Businesses struggling for credit facility

    Professor Mathew Tsamenyi, Executive Director of the China Europe International Business School (CEIBS)

    …Despite more banks

    By Frederick ASIAMAH

    Many businesses in Ghana are still struggling to access credit facilities despite the availability of numerous financial institutions in the country.

    Professor Mathew Tsamenyi, Executive Director of the China Europe International Business School (CEIBS), has told Business Day that the situation does not augur well for the development of the economy and therefore called for consolidation in the banking sector.

    “So… I think there is a need for consolidation. There are too many banks,” he opined.

    The Professor of Management Practice in Accounting continues that “We don’t need as many banks. I think what we need is few banks with very strong balance sheets.”

    When that happens “Then, of course, those banks can penetrate. They can have different products targeted at different consumer groups. I think that is what it’s supposed to be rather than everybody trying to open a bank.”

    He then predicted that in the wake of the BoG increasing the capital requirement, Ghana will “see a lot of consolidation because that’s exactly what happened in Nigeria and now, if look at it, Nigeria has one of the strongest banking sectors on the continent.

    “It all happened because they were forced to consolidate. So, I think that is probably the way to go.”

    He said it is still possible to expand banking coverage with fewer banks than the 35 banks on the books of the BoG.

    “I mean, it doesn’t stop the banks from reaching communities, clients but they need to start first from a very strong, probably I will say, balance sheet rather than having all these fragmented banks in the system,” he said. 

    SMEs choking

    Prof. Tsamenyi, who is billed to speak this week at the Business Women’s Summit 2017 to be organised by the Grace Amey-Obeng Foundation International (GAOFI) and CEIBS, identified that the biggest effect of difficult access to credit is felt by small and medium enterprises, especially start-ups.
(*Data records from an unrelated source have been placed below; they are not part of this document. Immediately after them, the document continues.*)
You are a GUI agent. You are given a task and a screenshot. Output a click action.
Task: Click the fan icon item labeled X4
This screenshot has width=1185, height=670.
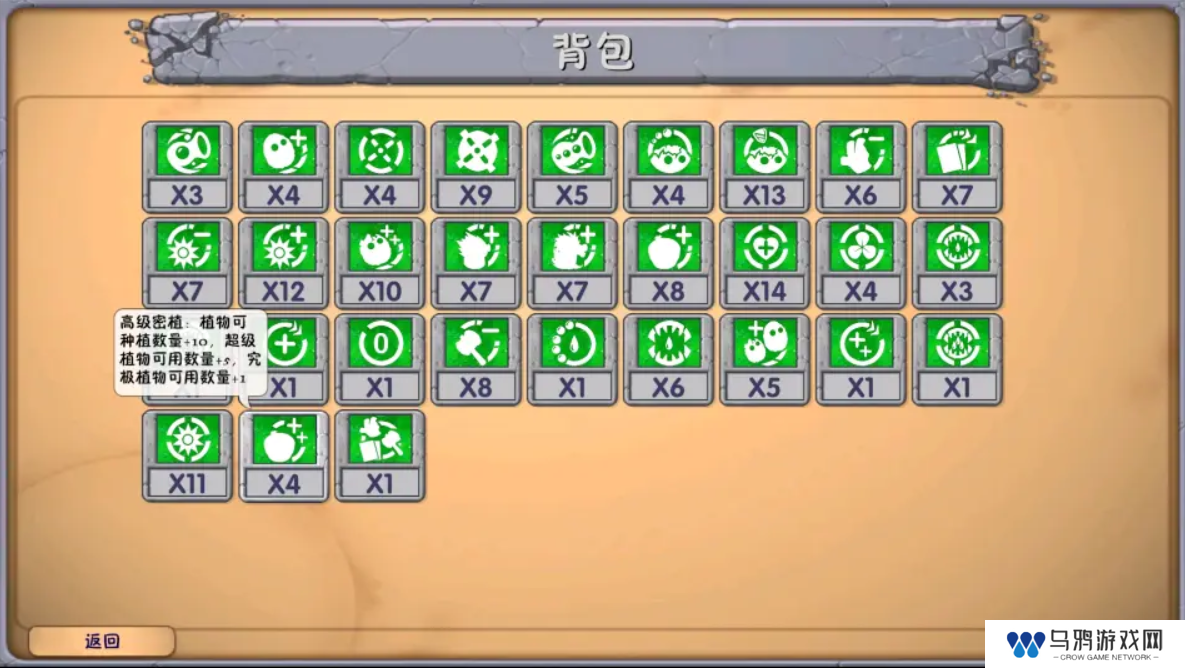tap(861, 263)
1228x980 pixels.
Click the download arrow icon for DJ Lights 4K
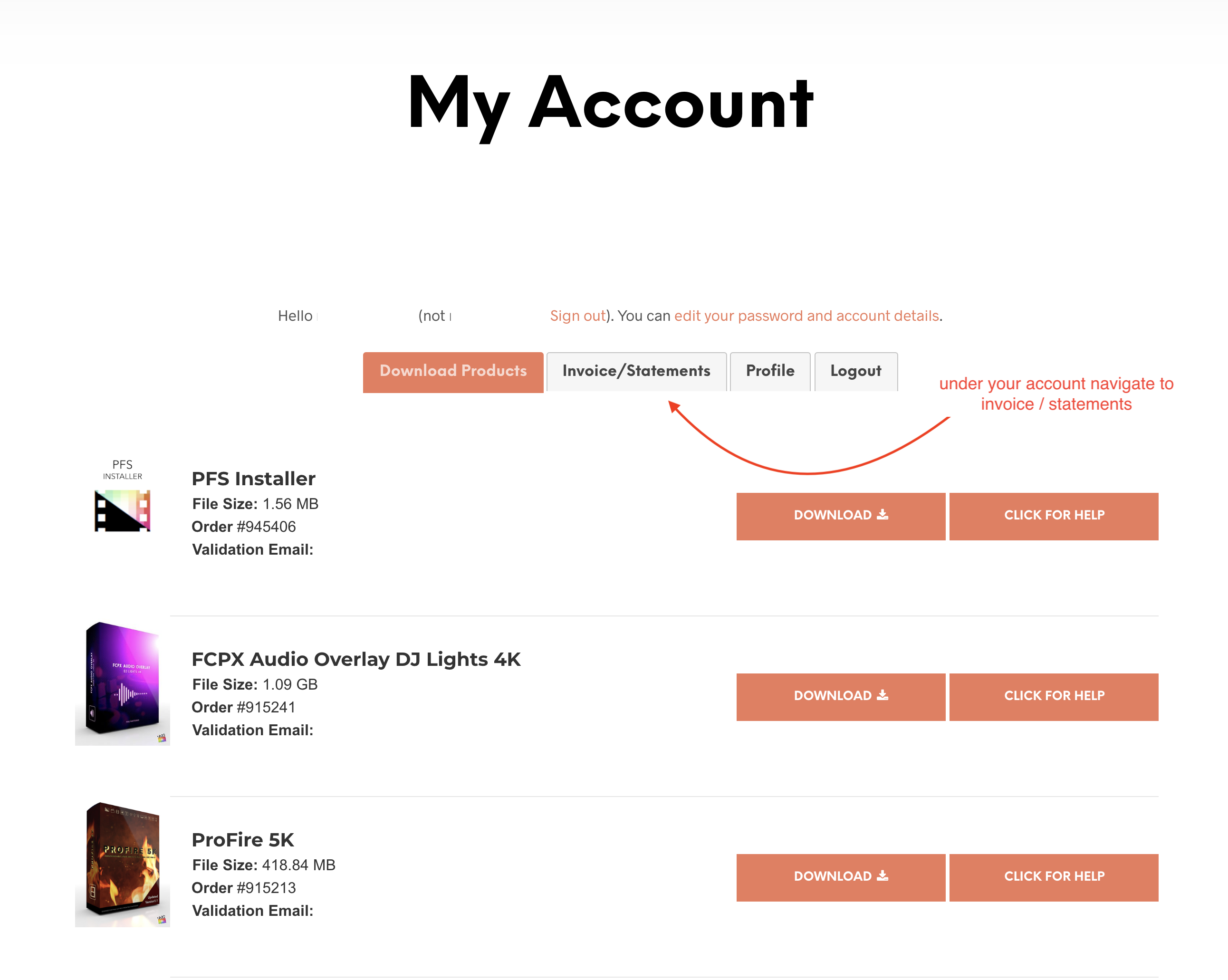click(883, 695)
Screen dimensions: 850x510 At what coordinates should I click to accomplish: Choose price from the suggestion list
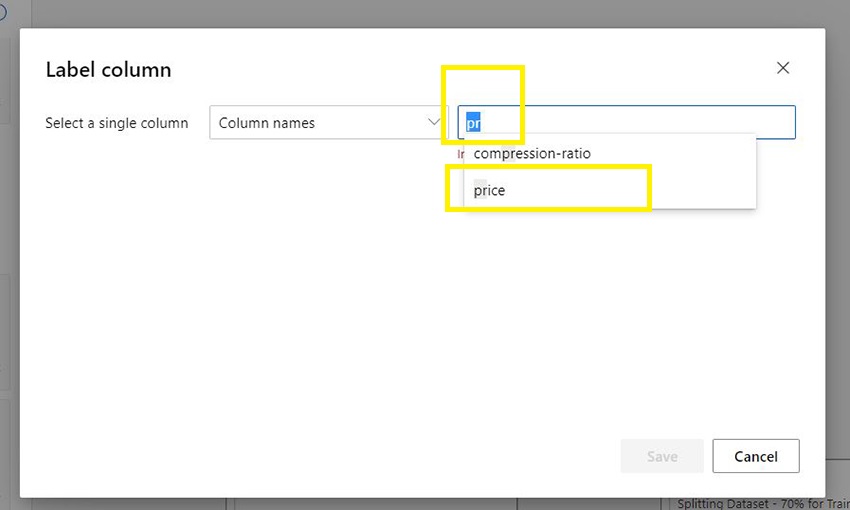coord(490,190)
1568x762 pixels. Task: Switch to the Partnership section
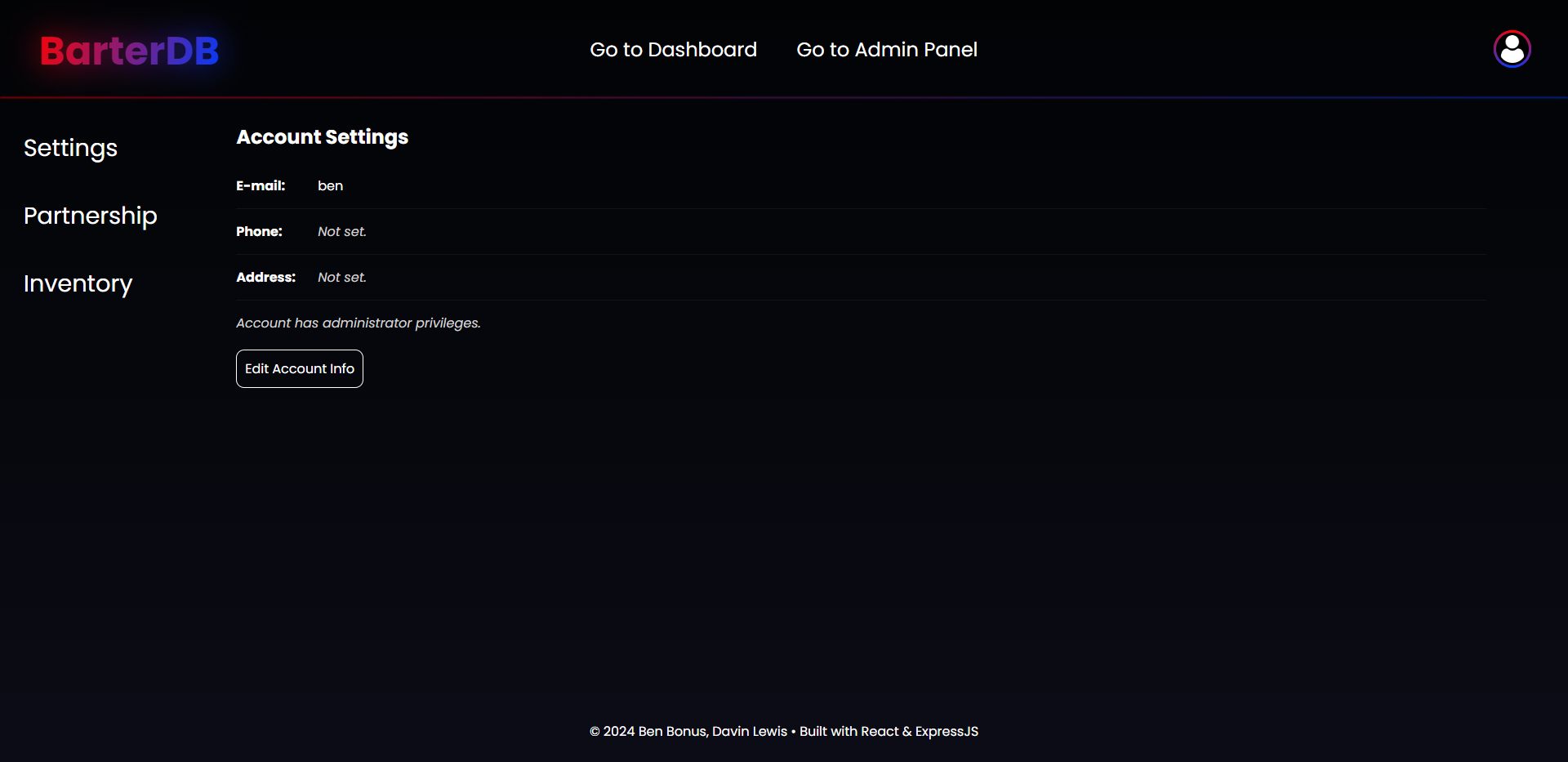90,216
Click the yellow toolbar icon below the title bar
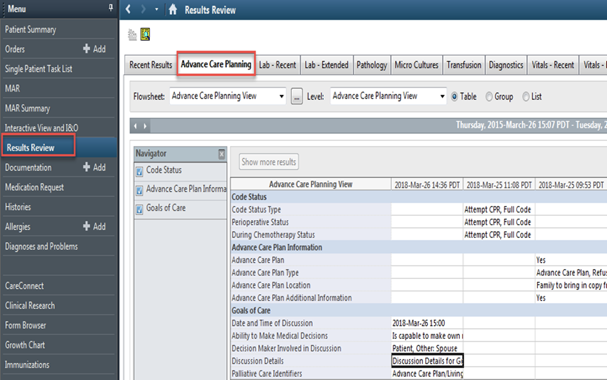 145,34
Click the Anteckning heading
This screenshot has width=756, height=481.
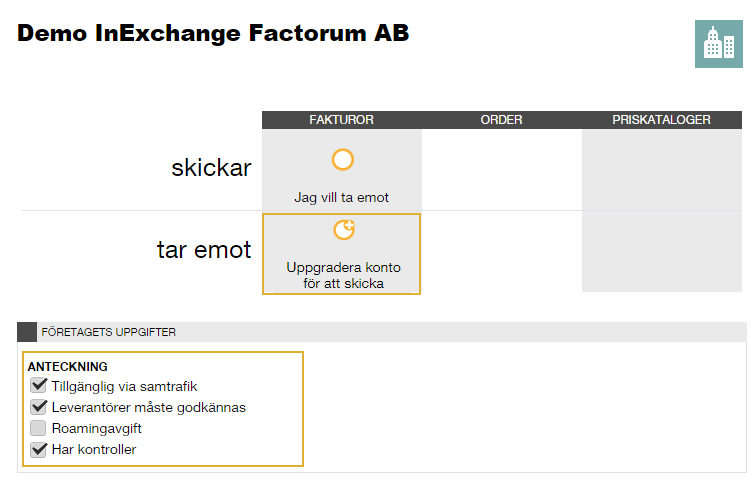[68, 367]
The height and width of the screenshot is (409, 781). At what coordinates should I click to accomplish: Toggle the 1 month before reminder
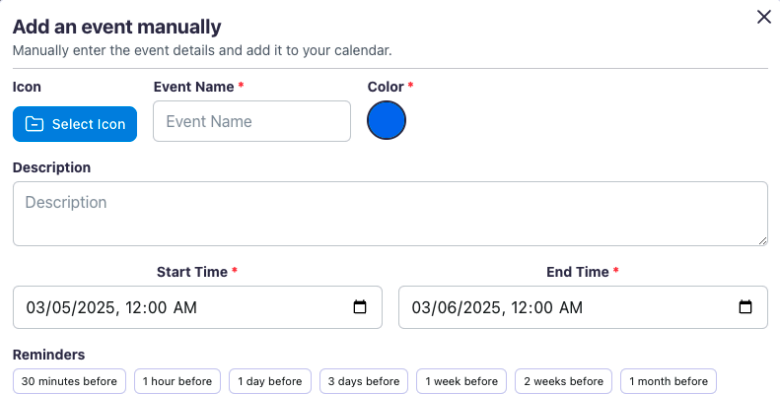(x=668, y=381)
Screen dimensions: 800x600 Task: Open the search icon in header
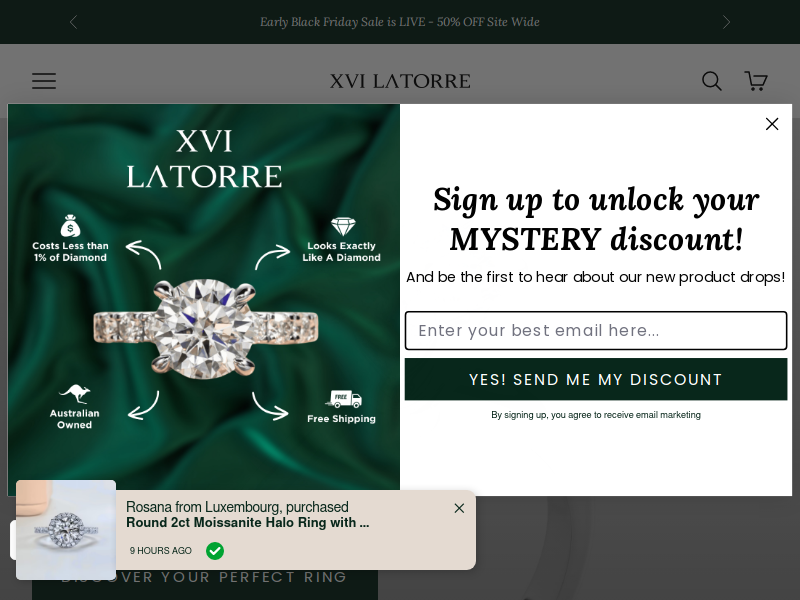coord(711,81)
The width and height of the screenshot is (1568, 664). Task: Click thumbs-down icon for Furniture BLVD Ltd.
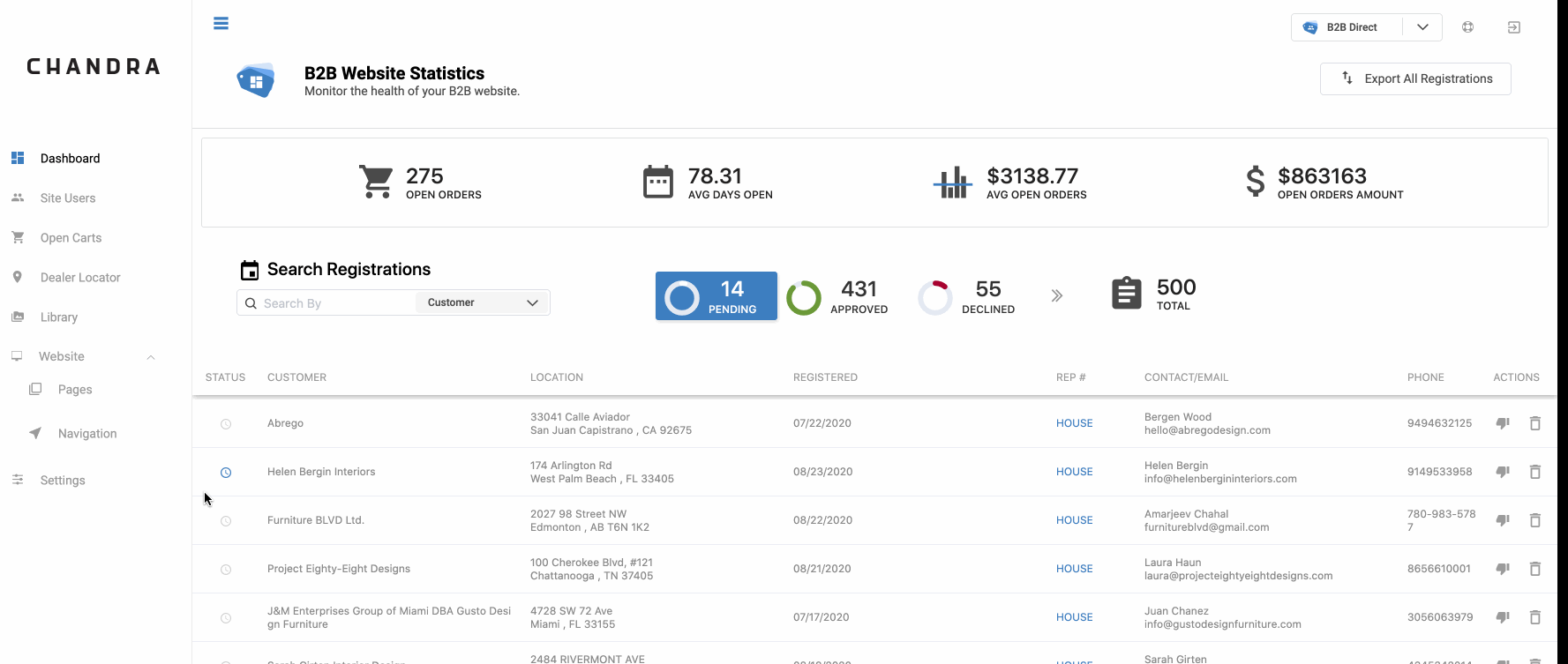[1503, 520]
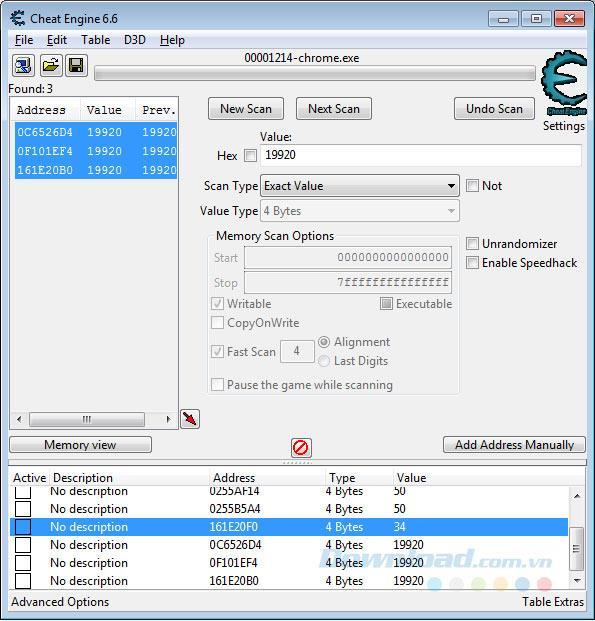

    “The banking sector is not interested in lending to entrepreneurs because: number one, they are too risky, they don’t have collateral. They are probably interested in putting their money into treasury bills or other things…so if you have a micro business, for instance those who sell on the streets, in the kiosks, walk to the bank that they want a loan, I think they will probably get so stressed because the sort of information that the banks will be asking for – collateral and others – they don’t have it.” 


    Recent developments in the banking sector have given rise to concerns of instability – two banks were forcibly liquidated leading to their workers, numbering over 1000, being laid off; Ecobank terminated contracts of about 180 out-sourced workers; and the Bank of Ghana (BoG) has demanded that universal banks raise their capital requirement from GHC120 million to GHC400 million by close of 2018 even though some banks have struggled to meet the existing capitalisation.

    On August 14, 2017, the state-backed GCB Bank took over two private banks with staff strength in the region of 1000 – UT and Capital banks.

    The BoG, in a statement, described the take over as: “a Purchase and Assumption transaction with GCB Bank Ltd that transfers all deposits and selected assets of UT Bank Ltd and Capital Bank Ltd to GCB Bank Ltd.”

    Martin Ofori, chief executive officer (CEO) of Crystal Capital & Investments Limited, believes that the anxiety that the transactions generated amid suggestions of stress in the financial sector should have been tempered.

    Ghana’s banking sector is robust enough to shake off current difficulties and purge itself of non-performers, he argued in an interview with Business Day.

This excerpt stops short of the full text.